- Problem description
Copy out each line of the data that holds the string "product".

- Data to process

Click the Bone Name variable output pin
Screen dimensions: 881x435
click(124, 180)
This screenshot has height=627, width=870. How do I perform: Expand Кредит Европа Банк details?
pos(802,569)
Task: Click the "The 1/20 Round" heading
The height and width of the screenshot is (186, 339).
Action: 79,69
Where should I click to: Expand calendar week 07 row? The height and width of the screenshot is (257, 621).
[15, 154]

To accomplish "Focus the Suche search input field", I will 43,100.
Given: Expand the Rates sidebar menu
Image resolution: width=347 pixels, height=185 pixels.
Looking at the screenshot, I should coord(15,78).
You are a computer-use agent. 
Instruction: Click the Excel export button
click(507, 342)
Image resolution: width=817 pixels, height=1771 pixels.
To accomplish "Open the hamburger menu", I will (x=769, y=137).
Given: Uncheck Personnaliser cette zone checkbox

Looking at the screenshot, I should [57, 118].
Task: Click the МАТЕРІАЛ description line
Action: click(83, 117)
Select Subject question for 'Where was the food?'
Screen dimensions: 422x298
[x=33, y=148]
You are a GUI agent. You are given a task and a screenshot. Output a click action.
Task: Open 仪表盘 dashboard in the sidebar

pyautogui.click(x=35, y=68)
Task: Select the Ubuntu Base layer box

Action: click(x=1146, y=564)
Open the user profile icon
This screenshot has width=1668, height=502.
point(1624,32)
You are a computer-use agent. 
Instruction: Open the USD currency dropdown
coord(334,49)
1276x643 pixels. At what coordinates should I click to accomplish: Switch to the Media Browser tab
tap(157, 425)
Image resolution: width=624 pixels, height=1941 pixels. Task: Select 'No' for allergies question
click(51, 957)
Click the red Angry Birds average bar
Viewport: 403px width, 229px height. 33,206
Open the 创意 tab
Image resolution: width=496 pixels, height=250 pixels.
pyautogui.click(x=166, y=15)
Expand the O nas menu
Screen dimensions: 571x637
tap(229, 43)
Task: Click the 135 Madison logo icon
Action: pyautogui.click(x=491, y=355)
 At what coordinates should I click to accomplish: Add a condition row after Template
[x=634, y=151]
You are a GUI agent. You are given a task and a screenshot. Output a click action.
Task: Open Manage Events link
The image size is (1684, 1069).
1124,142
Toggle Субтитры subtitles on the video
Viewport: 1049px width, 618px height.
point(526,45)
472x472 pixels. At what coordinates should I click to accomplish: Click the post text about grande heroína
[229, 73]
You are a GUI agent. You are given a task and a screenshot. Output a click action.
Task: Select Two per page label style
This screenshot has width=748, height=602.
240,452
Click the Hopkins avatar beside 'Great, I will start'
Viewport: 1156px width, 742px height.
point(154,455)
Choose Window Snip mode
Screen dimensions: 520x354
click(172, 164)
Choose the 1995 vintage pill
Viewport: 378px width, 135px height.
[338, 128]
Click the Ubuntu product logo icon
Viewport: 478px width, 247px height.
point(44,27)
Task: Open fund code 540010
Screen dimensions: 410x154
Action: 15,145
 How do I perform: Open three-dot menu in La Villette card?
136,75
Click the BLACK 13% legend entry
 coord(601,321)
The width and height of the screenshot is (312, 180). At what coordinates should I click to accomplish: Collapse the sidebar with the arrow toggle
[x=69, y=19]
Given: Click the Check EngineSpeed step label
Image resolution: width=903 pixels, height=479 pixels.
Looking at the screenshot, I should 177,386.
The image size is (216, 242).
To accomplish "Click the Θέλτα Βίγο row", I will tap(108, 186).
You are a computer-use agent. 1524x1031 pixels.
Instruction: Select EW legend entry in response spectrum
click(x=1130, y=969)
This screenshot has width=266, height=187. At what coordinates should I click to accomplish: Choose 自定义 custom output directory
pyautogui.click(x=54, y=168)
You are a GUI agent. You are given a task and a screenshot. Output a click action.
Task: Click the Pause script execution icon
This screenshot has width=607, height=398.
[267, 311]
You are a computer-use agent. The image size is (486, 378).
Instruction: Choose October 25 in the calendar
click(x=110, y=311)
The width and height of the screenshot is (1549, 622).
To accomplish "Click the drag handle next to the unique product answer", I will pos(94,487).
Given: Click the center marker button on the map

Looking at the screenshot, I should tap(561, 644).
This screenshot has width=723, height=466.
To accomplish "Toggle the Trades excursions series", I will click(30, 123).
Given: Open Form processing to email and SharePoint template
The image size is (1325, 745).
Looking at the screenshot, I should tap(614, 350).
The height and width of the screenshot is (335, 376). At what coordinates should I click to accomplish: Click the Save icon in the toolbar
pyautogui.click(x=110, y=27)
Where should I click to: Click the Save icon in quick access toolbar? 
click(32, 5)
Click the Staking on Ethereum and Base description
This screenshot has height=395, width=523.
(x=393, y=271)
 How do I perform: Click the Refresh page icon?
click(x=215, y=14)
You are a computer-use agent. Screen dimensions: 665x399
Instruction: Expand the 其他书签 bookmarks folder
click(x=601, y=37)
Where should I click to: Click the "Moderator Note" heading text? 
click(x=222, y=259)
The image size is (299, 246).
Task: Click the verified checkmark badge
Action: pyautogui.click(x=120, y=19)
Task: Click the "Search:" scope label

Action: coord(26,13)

- Result of the task
Click the Ubuntu product logo icon
To accomplish "Click the drag handle next to the unique product answer", I will pos(94,487).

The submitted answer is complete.